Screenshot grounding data
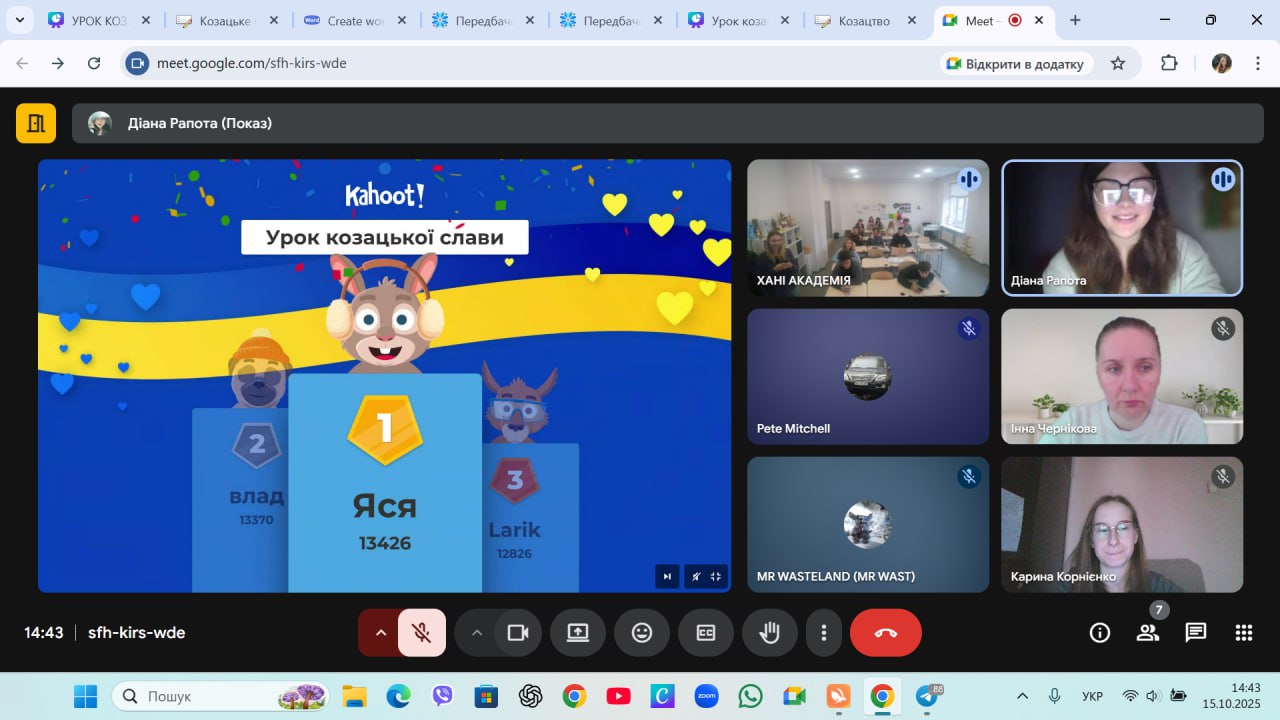Open the in-call chat panel
Screen dimensions: 1280x720
pyautogui.click(x=1195, y=633)
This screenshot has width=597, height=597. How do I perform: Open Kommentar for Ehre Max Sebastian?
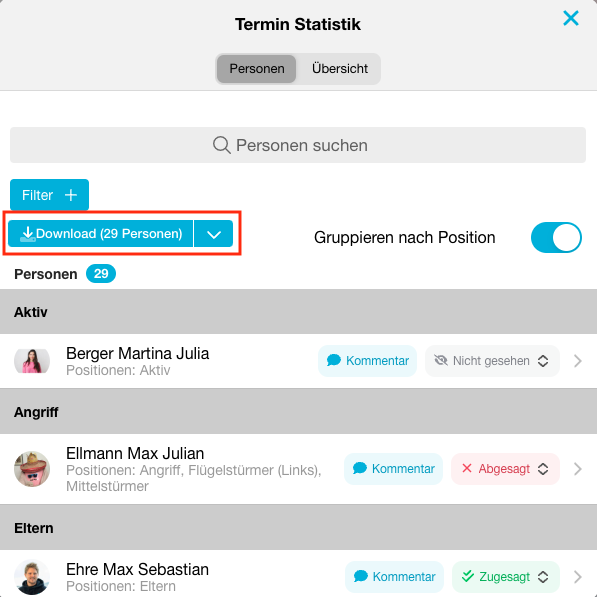394,576
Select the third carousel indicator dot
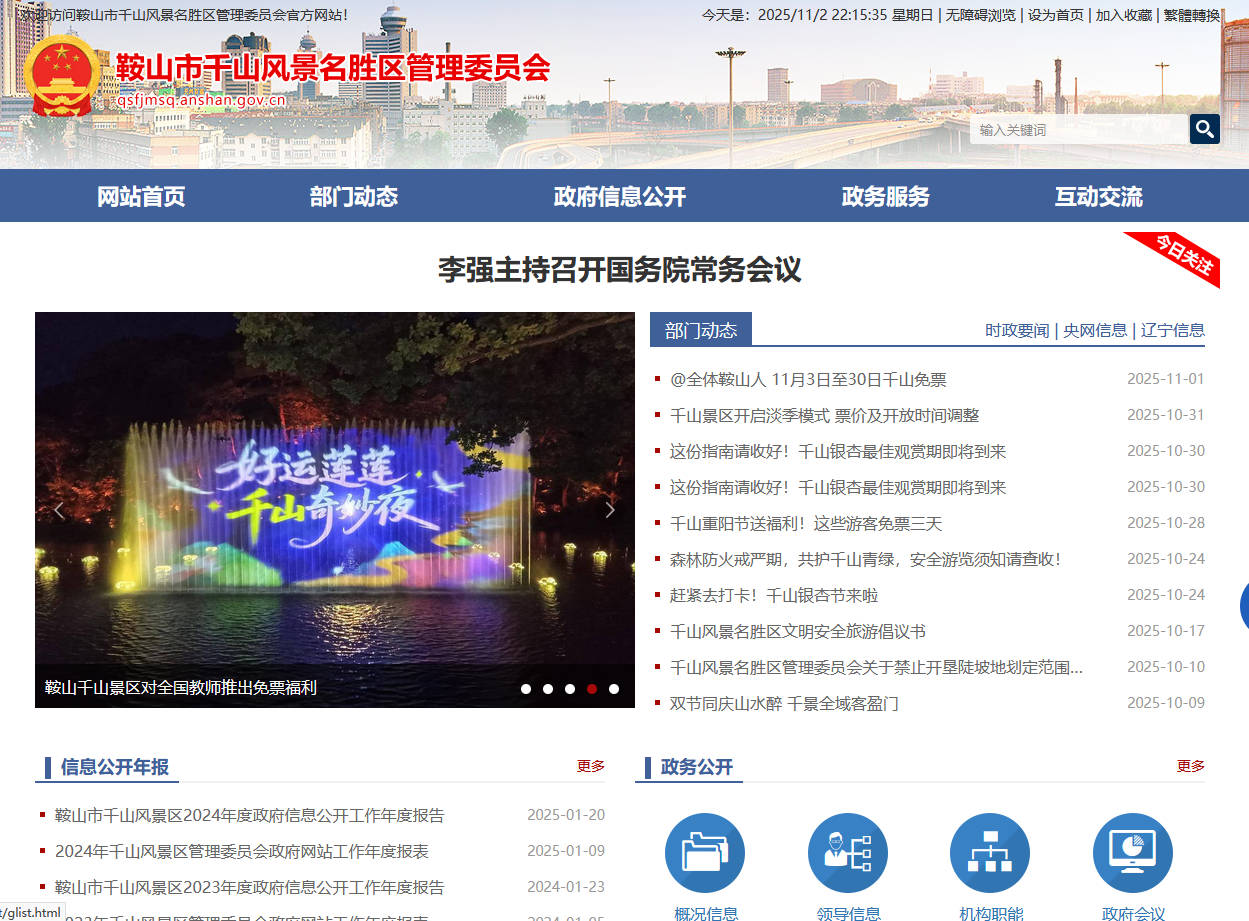 pos(570,689)
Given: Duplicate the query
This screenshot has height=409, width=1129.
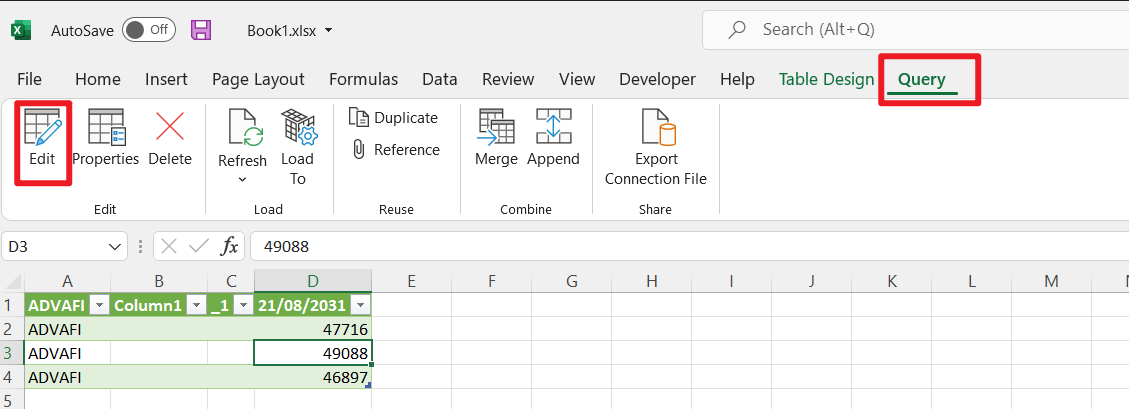Looking at the screenshot, I should 394,118.
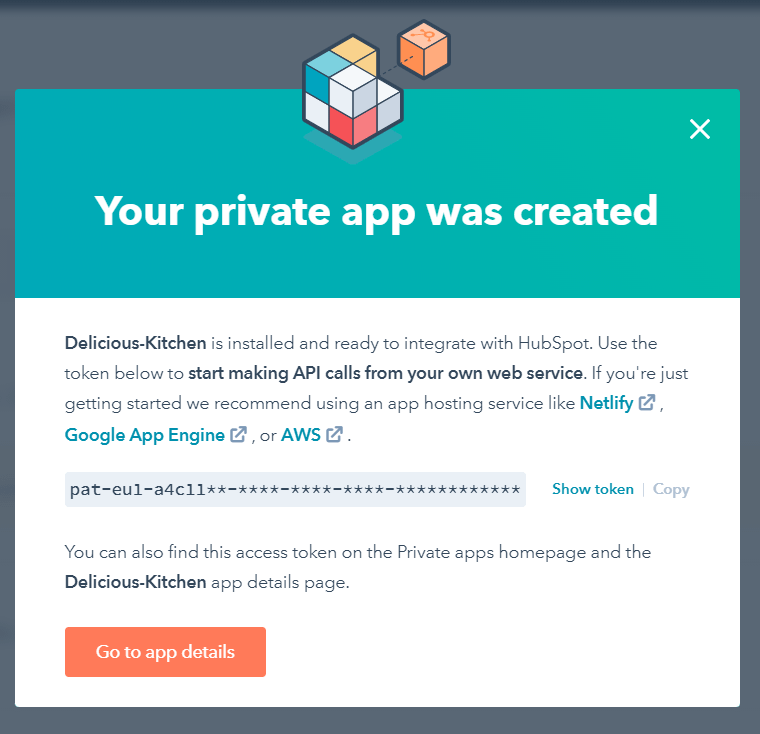Viewport: 760px width, 734px height.
Task: Open the Netlify link
Action: coord(606,404)
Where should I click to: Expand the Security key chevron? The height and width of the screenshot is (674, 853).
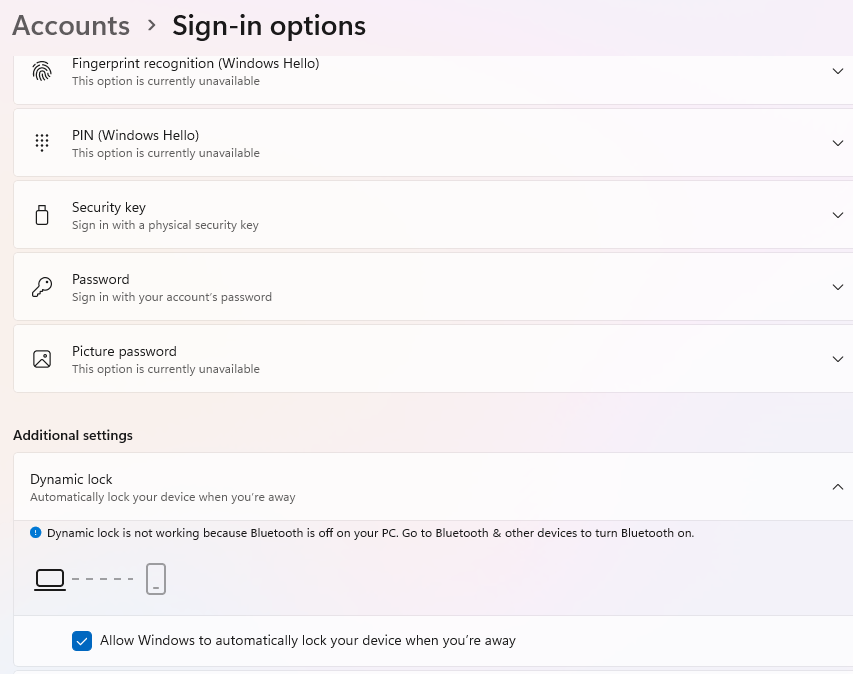(x=838, y=215)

### [Exercise requirements]
Using the data above, retype exactly and only the lines from the one containing "This screenshot has width=597, height=597." up to and including the one containing "Given: Duplicate the query", with no pictures carried over.

### [Answer to this exercise]
This screenshot has width=597, height=597. How do I perform: Open Kommentar for Ehre Max Sebastian?
394,576
Select the third carousel indicator dot
 pos(570,689)
Given: Duplicate the query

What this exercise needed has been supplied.